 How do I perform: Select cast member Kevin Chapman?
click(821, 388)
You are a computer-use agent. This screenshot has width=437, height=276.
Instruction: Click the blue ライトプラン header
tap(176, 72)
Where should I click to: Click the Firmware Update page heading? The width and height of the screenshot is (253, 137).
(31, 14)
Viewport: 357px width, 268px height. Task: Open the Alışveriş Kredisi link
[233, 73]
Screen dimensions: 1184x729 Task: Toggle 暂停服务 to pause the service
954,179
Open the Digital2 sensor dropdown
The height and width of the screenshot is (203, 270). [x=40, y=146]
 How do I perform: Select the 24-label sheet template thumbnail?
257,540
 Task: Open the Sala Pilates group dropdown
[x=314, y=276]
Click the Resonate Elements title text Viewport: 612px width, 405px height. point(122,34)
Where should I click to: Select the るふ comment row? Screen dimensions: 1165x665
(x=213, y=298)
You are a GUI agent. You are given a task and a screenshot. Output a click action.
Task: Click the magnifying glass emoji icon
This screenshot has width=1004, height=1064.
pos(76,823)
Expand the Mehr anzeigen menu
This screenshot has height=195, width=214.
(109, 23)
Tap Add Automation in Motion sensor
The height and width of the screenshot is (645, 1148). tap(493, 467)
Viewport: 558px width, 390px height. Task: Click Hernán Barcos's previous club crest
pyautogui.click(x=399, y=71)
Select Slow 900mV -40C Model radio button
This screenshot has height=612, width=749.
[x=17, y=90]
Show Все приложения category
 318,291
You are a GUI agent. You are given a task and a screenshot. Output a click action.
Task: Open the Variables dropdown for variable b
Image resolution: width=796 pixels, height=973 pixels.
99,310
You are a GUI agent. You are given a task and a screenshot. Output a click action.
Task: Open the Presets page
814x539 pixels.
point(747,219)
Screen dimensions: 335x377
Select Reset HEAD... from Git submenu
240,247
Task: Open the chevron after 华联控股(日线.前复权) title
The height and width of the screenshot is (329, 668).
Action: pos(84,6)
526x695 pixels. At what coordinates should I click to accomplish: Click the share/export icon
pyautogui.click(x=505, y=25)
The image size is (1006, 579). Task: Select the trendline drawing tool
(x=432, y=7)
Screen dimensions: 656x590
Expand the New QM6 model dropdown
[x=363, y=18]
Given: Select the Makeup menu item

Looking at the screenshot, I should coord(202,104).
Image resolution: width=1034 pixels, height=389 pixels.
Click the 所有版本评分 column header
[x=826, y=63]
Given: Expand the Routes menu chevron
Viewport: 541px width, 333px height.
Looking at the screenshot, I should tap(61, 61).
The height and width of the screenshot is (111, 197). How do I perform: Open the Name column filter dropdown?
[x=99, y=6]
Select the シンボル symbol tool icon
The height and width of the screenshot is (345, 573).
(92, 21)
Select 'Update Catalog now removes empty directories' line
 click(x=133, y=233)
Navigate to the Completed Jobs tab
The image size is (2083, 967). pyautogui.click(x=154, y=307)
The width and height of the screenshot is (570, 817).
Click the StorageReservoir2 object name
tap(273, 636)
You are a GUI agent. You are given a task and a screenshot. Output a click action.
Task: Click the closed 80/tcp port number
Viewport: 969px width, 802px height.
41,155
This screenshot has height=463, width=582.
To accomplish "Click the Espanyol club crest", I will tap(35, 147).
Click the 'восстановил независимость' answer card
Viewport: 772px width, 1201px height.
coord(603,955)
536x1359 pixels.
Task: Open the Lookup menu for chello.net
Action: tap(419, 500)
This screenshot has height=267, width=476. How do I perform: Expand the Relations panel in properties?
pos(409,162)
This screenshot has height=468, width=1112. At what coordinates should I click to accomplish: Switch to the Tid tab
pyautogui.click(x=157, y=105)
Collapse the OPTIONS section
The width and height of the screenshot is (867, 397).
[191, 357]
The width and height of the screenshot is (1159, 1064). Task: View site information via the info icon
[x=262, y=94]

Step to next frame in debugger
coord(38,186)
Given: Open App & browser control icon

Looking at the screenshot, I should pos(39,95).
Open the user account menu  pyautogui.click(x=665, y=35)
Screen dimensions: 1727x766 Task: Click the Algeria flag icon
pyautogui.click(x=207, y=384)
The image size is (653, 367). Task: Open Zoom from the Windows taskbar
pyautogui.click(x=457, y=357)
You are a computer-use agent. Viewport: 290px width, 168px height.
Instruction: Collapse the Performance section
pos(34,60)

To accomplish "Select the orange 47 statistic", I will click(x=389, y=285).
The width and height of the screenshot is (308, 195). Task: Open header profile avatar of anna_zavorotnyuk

────

> [What you need to do]:
Please transcribe the whole listing exactly as it stands.

> [Expected answer]:
 How do I perform: Select cast member Kevin Chapman?
click(821, 388)
You are a computer-use agent. This screenshot has width=437, height=276.
Instruction: Click the blue ライトプラン header
tap(176, 72)
Where should I click to: Click the Firmware Update page heading? The width and height of the screenshot is (253, 137).
(31, 14)
Viewport: 357px width, 268px height. Task: Open the Alışveriş Kredisi link
[233, 73]
Screen dimensions: 1184x729 Task: Toggle 暂停服务 to pause the service
954,179
Open the Digital2 sensor dropdown
The height and width of the screenshot is (203, 270). [x=40, y=146]
 How do I perform: Select the 24-label sheet template thumbnail?
257,540
 Task: Open the Sala Pilates group dropdown
[x=314, y=276]
Click the Resonate Elements title text Viewport: 612px width, 405px height. point(122,34)
Where should I click to: Select the るふ comment row? Screen dimensions: 1165x665
(x=213, y=298)
You are a GUI agent. You are given a task and a screenshot. Output a click action.
Task: Click the magnifying glass emoji icon
This screenshot has width=1004, height=1064.
pos(76,823)
Expand the Mehr anzeigen menu
This screenshot has height=195, width=214.
(109, 23)
Tap Add Automation in Motion sensor
The height and width of the screenshot is (645, 1148). tap(493, 467)
Viewport: 558px width, 390px height. Task: Click Hernán Barcos's previous club crest
pyautogui.click(x=399, y=71)
Select Slow 900mV -40C Model radio button
This screenshot has height=612, width=749.
[x=17, y=90]
Show Все приложения category
 318,291
You are a GUI agent. You are given a task and a screenshot. Output a click action.
Task: Open the Variables dropdown for variable b
Image resolution: width=796 pixels, height=973 pixels.
99,310
You are a GUI agent. You are given a task and a screenshot. Output a click action.
Task: Open the Presets page
814x539 pixels.
point(747,219)
Screen dimensions: 335x377
Select Reset HEAD... from Git submenu
240,247
Task: Open the chevron after 华联控股(日线.前复权) title
The height and width of the screenshot is (329, 668).
Action: pos(84,6)
526x695 pixels. At what coordinates should I click to accomplish: Click the share/export icon
pyautogui.click(x=505, y=25)
The image size is (1006, 579). Task: Select the trendline drawing tool
(x=432, y=7)
Screen dimensions: 656x590
Expand the New QM6 model dropdown
[x=363, y=18]
Given: Select the Makeup menu item

Looking at the screenshot, I should coord(202,104).
Image resolution: width=1034 pixels, height=389 pixels.
Click the 所有版本评分 column header
[x=826, y=63]
Given: Expand the Routes menu chevron
Viewport: 541px width, 333px height.
Looking at the screenshot, I should tap(61, 61).
The height and width of the screenshot is (111, 197). How do I perform: Open the Name column filter dropdown?
[x=99, y=6]
Select the シンボル symbol tool icon
The height and width of the screenshot is (345, 573).
(92, 21)
Select 'Update Catalog now removes empty directories' line
 click(x=133, y=233)
Navigate to the Completed Jobs tab
The image size is (2083, 967). pyautogui.click(x=154, y=307)
The width and height of the screenshot is (570, 817).
Click the StorageReservoir2 object name
tap(273, 636)
You are a GUI agent. You are given a task and a screenshot. Output a click action.
Task: Click the closed 80/tcp port number
Viewport: 969px width, 802px height.
41,155
This screenshot has height=463, width=582.
To accomplish "Click the Espanyol club crest", I will tap(35, 147).
Click the 'восстановил независимость' answer card
Viewport: 772px width, 1201px height.
coord(603,955)
536x1359 pixels.
Task: Open the Lookup menu for chello.net
Action: tap(419, 500)
This screenshot has height=267, width=476. How do I perform: Expand the Relations panel in properties?
pos(409,162)
This screenshot has height=468, width=1112. At what coordinates should I click to accomplish: Switch to the Tid tab
pyautogui.click(x=157, y=105)
Collapse the OPTIONS section
The width and height of the screenshot is (867, 397).
[191, 357]
The width and height of the screenshot is (1159, 1064). Task: View site information via the info icon
[x=262, y=94]

Step to next frame in debugger
coord(38,186)
Given: Open App & browser control icon

Looking at the screenshot, I should pos(39,95).
Open the user account menu  pyautogui.click(x=665, y=35)
Screen dimensions: 1727x766 Task: Click the Algeria flag icon
pyautogui.click(x=207, y=384)
The image size is (653, 367). Task: Open Zoom from the Windows taskbar
pyautogui.click(x=457, y=357)
You are a computer-use agent. Viewport: 290px width, 168px height.
Instruction: Collapse the Performance section
pos(34,60)

To accomplish "Select the orange 47 statistic", I will click(x=389, y=285).
The width and height of the screenshot is (308, 195). Task: Open header profile avatar of anna_zavorotnyuk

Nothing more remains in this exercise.